C'est en Ecosse, que nous emmène le Met Opera ce soir :

Avec la Donna del Lago, Rossini inventait le romantisme musical italien. En ce début de XIXe siècle, l’Europe entière rêvait d’Italie : Turner allait y apaiser ses tempêtes et y dorer ses brumes ; Goethe faisait chanter à sa Mignon ce paysage de Sicile où se découpe un oranger en fleurs ; Stendhal et Heine précédaient leurs lecteurs dans telle ruelle florentine ou au bord de telle fontaine romaine.

Le romantisme italien, qui comme tout romantisme est d’abord insatisfaction et aspiration, ne pouvait porter ses propres couleurs. S’inspirant de l’Écossais Walter Scott, Rossini ne rêvait que brumes et pluies et allait assombrir à des bords moins riants des cantilènes faites pour l’air et la mer bleus. Ainsi trouvait-il au bord du lac Katrine des couleurs inouïes de cors et de harpes, de plaintes nocturnes et de forêts ombreuses. Rappelons qu’au même moment, à Vienne, Franz Schubert mettait en musique les mêmes chants d’Ellen - l’Elena de Rossini -, dont l’illustre Ave Maria.

L’action, comme celle du roman de Walter Scott, se déroule en Ecosse en 1530, à l’époque de la révolte des montagnards du Stirling contre Jacques V.

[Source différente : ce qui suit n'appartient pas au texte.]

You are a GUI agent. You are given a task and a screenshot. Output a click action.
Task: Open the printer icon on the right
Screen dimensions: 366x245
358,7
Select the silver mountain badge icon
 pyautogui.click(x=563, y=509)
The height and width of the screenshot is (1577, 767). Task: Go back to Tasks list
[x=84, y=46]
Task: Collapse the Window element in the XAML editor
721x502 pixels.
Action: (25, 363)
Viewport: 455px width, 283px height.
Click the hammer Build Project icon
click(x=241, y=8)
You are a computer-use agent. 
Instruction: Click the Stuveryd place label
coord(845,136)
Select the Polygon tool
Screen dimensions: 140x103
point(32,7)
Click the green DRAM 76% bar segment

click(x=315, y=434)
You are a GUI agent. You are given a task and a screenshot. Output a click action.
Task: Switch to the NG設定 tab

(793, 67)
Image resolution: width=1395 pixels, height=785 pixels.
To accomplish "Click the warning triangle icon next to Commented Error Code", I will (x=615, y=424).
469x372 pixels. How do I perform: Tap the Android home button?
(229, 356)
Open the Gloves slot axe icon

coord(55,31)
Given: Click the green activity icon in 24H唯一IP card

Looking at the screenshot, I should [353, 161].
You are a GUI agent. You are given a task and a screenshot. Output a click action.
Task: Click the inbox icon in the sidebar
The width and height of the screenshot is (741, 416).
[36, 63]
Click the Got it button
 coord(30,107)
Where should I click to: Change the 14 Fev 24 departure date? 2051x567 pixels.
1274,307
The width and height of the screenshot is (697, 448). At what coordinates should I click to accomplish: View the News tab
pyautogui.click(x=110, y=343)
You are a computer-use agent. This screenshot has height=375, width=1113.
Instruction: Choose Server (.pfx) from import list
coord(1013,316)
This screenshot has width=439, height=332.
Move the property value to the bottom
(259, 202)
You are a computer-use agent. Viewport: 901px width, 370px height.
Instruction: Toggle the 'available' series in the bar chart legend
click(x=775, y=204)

Archibald Douglas, ancien précepteur du roi a été banni du royaume à cause de son neveu. Il a dû s’enfuir avec sa fille Ellen dans les montagnes. Là, il a trouvé la protection de Roderick Dhu, le chef des rebelles, à qui il a offert la main d’Ellen en guise de reconnaissance, sans savoir qu’entre-temps, sa fille était tombée amoureuse du jeune Malcolm Groem qui a pris le maquis pour la suivre. Désespérée, Ellen passe chaque jour de longues heures à méditer sur le lac Kattrine, ce qui lui a valu le surnom de ‘dame du lac’ parmi les habitants du lieu.

Les critiques parues dans la presse américaine nous promettent une très belle soirée, tressant des louanges à Joyce DiDonato, et Juan Diego Florez.

Malheureusement mon amie V. retenue en Lorraine ne sera pas présente.